Model Coordination, A design problem

Greating All,

I have had to solve the following problem enough in the last month that
I’m sure it has a name and a body of research behind it but I’m having
trouble finding it.

The general problem is this:
I have a Site Model. Each Site has many Consumers and Producers.
Producers make some amount of a “resource” available at the Site, while
Consumers use these “resources.” The program’s goal is to manage
changes in Consumers and Producers to keep them in balance.

Questions:

  1. When is it better to try to maintain a “resources” column in Site,
    and when is it better to reproduce the data every time. In other words
    is there a good way of “cashing” the resource calculation?

  2. When a controller makes a change to a Consumer or Producer should the
    model or the controller be responsible for asking the changed items Site
    to rebalance its resources?

  3. Is there a common name for this kind of problem that I can
    google/wikipedia for more information?
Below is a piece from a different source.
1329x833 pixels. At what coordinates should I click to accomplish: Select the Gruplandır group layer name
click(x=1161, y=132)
On Dec 15, 6:31 pm, John M. [email protected]
wrote:

changes in Consumers and Producers to keep them in balance.

Questions:

  1. When is it better to try to maintain a “resources” column in Site,
    and when is it better to reproduce the data every time. In other words
    is there a good way of “cashing” the resource calculation?
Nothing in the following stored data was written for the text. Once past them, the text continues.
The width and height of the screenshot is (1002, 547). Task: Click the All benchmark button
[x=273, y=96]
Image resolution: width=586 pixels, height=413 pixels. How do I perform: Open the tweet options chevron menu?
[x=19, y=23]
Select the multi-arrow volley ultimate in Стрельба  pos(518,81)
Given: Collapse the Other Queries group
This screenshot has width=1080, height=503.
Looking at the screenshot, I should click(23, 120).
As a general rule, do not store redundant information in a database,
or anywhere else, until you have a known performance problem.
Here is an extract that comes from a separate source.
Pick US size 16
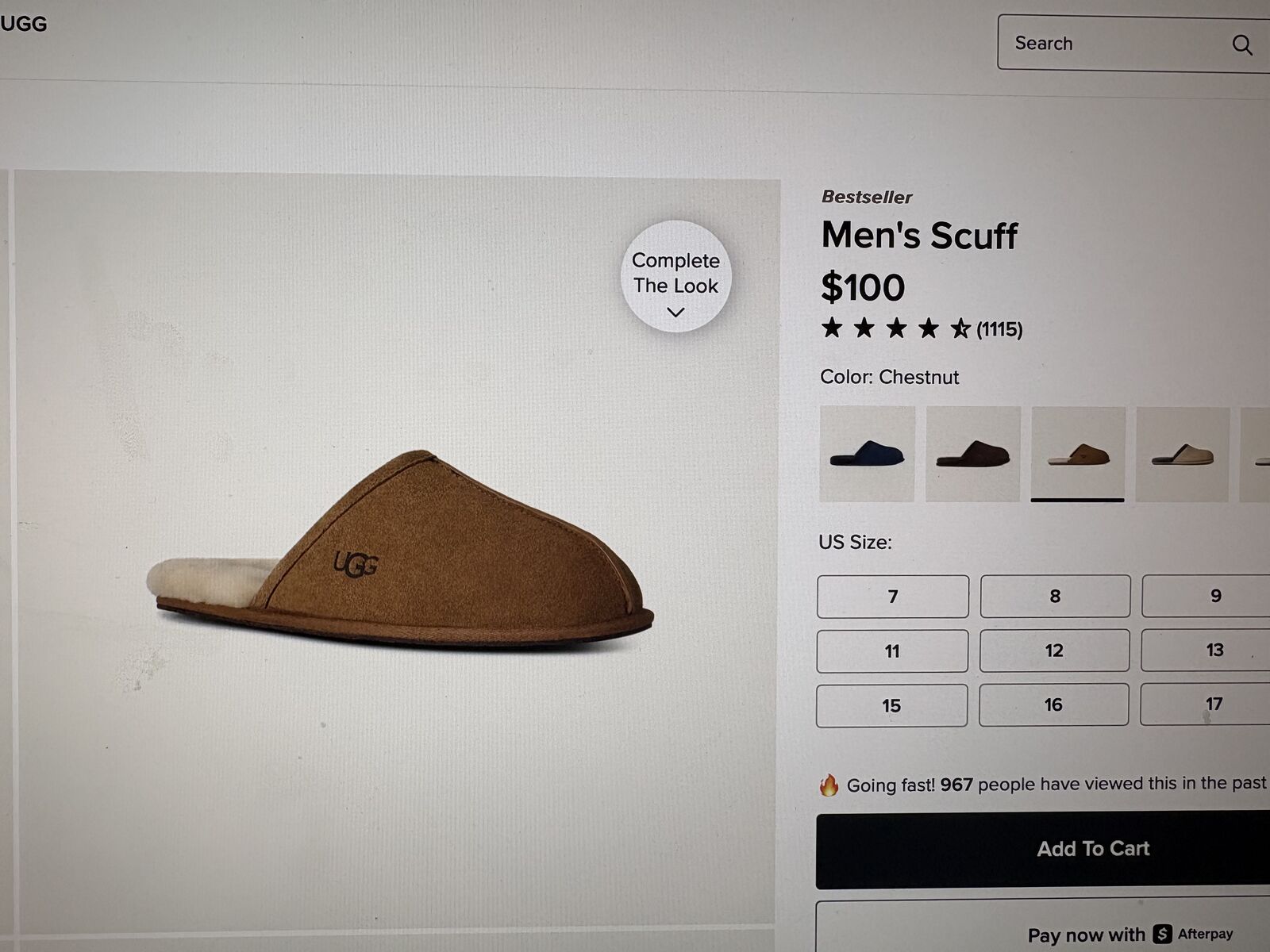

  1. When a controller makes a change to a Consumer or Producer should the
    model or the controller be responsible for asking the changed items Site
    to rebalance its resources?

This one is easy. The model should be responsible. Keep the
controllers as thin as possible. Ideally a controller action should
fetch a model, call one method on the model, and then call a view to
render that one model.

kevin cline wrote:

On Dec 15, 6:31 pm, John M. [email protected]
wrote:

changes in Consumers and Producers to keep them in balance.

Questions:

  1. When is it better to try to maintain a “resources” column in Site,
    and when is it better to reproduce the data every time. In other words
    is there a good way of “cashing” the resource calculation?

As a general rule, do not store redundant information in a database,
or anywhere else, until you have a known performance problem.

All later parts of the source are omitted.